Wednesday, October 12, 2016 - 12:00 to 13:00

 

Abstract

Many aspects of high-level cognition take place on a timescale of hundreds of milliseconds, and measuring neural activity in this frequency range is important for cognitive neuroscience. However, current non-invasive neuroimaging methods are not able to precisely localize oscillatory neural activity above 0.2 Hz. While fMRI has excellent spatial resolution, it has typically been limited to measuring slow timescale activity, as the hemodynamic response is generally thought to be sluggish. I will present evidence that fast fMRI acquisition enables the direct detection of neural oscillations with frequencies of up to at least 0.75 Hz within single scan sessions.

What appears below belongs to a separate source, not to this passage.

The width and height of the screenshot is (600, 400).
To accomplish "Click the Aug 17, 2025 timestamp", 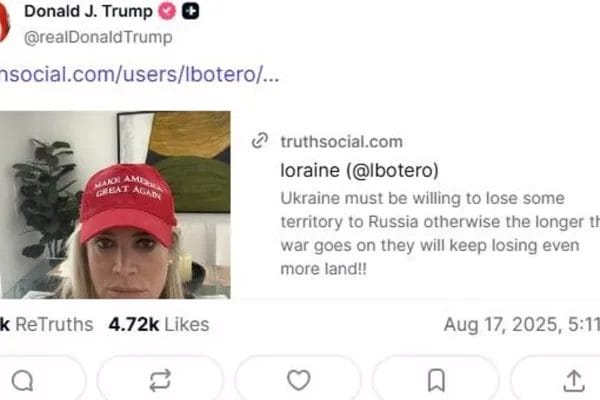I will pos(522,325).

The amplitude of these oscillatory responses is an order of magnitude larger than predicted by canonical linear models, suggesting that the hemodynamic response can be surprisingly fast during ongoing neural activity. I will then present preliminary results demonstrating an application of this approach to localizing neural activity during slow wave sleep using simultaneous EEG-fMRI. Our results suggest that fMRI can be used to localize 0.1–0.75 Hz oscillations in the human brain, and identify new aspects of neurovascular dynamics to take into account when using fast fMRI methods.

 

About the Speaker

Laura Lewis completed her Ph.D. in Neuroscience at MIT, where she used intracranial electrocorticography in humans and optogenetic techniques in mice to identify neural circuit mechanisms of sleep and anesthesia. She then moved to Harvard University and Massachusetts General Hospital to develop new fMRI and EEG approaches to mapping neural dynamics during sleep and wake states. She was appointed as a Junior Fellow in the Harvard Society of Fellows in 2014, and was named a Kavli Fellow of the National Academy of Sciences in 2015.